Papal Social Teaching amplifies this: Rerum Novarum (Leo XIII, 1891), Centesimus Annus (John Paul II), and Laudato Si' (Francis) all root the Church's social doctrine in the conviction — drawn from passages like this — that the poor have a claim on justice, not merely on pity, and that God's judgment falls on societies that institutionalize their exclusion. Pope Francis in Evangelii Gaudium (§187) specifically warns against economic systems that become "mechanisms that exclude" the poor — a precise modern analog to "crushing the afflicted at the gate."
These two verses demand more than a charitable disposition — they demand an examination of complicity. A contemporary Catholic reading Proverbs 22:22–23 is challenged to ask: where, in my ordinary life, do I benefit from systems that "exploit the poor because they are poor"? This includes consumer choices that depend on exploitative labor supply chains, investment portfolios that profit from predatory lending, and civic indifference to housing or wage policies that structurally crush the vulnerable "at the gate" — wherever gates of institutional power exist today.

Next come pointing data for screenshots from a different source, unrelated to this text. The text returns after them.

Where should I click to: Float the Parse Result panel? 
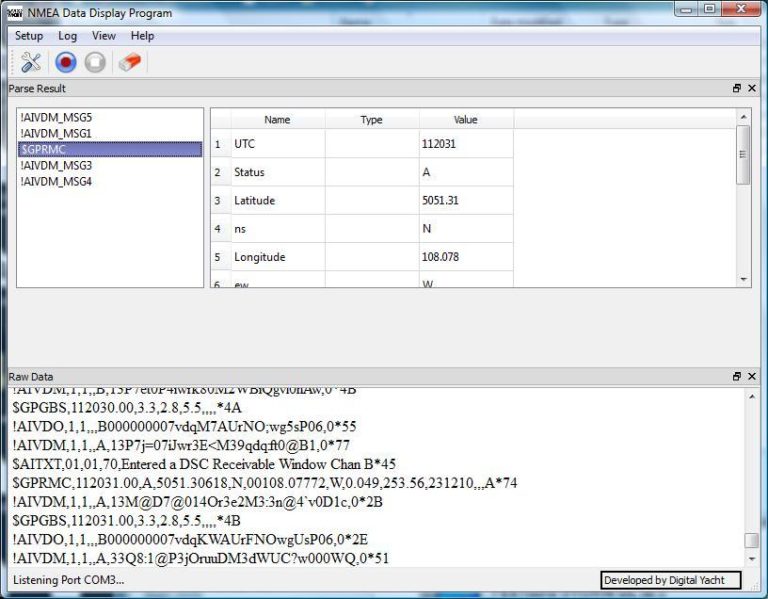(737, 89)
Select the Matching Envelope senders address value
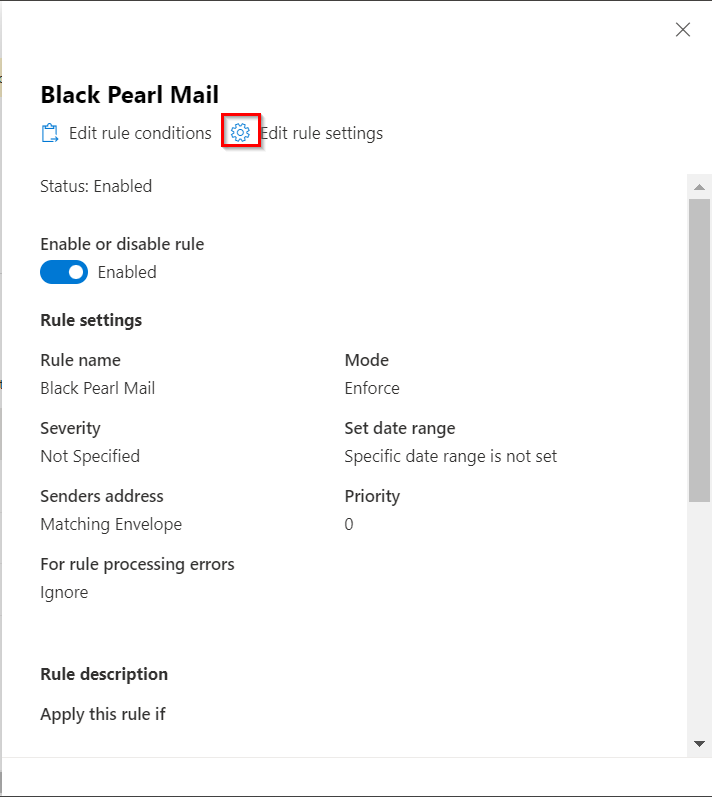Viewport: 712px width, 797px height. [111, 524]
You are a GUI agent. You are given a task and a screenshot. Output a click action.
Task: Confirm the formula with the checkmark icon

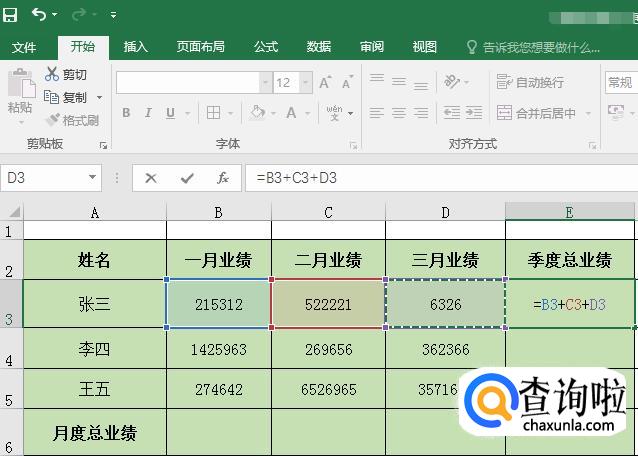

The verse also offers profound pastoral consolation to those who are poor or marginalized: God is not neutral. He is not a distant observer. He has filed a brief on your behalf. This is the foundation of Catholic social work — not pity from above, but solidarity alongside, because God himself stands there first.
Practically, Catholics can take this passage as a standard for confession: not only "did I give to the poor?" but "did I take from them, however indirectly?" The tradition of the Church, especially in the line from Chrysostom to Francis, makes clear that this is a matter of justice, not optional generosity.